INSTRUCTIONS FOR THE TASK: Would you return all of this data exactly, leaving nothing out?

INFORMATION SUPPLIED:
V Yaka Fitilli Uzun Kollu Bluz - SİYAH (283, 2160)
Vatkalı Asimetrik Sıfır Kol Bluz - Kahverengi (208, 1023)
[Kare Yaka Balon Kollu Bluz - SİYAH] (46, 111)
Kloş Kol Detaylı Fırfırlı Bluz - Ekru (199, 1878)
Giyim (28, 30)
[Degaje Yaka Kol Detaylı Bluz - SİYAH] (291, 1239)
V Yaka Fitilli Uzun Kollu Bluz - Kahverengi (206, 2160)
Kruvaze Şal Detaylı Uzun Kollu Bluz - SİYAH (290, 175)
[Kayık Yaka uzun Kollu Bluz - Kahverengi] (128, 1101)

TASK OUTPUT:
V Yaka Fitilli Uzun Kollu Bluz - SİYAH (283, 2160)
Vatkalı Asimetrik Sıfır Kol Bluz - Kahverengi (208, 1023)
[Kare Yaka Balon Kollu Bluz - SİYAH] (46, 111)
Kloş Kol Detaylı Fırfırlı Bluz - Ekru (199, 1878)
Giyim (28, 30)
[Degaje Yaka Kol Detaylı Bluz - SİYAH] (291, 1239)
V Yaka Fitilli Uzun Kollu Bluz - Kahverengi (206, 2160)
Kruvaze Şal Detaylı Uzun Kollu Bluz - SİYAH (290, 175)
[Kayık Yaka uzun Kollu Bluz - Kahverengi] (128, 1101)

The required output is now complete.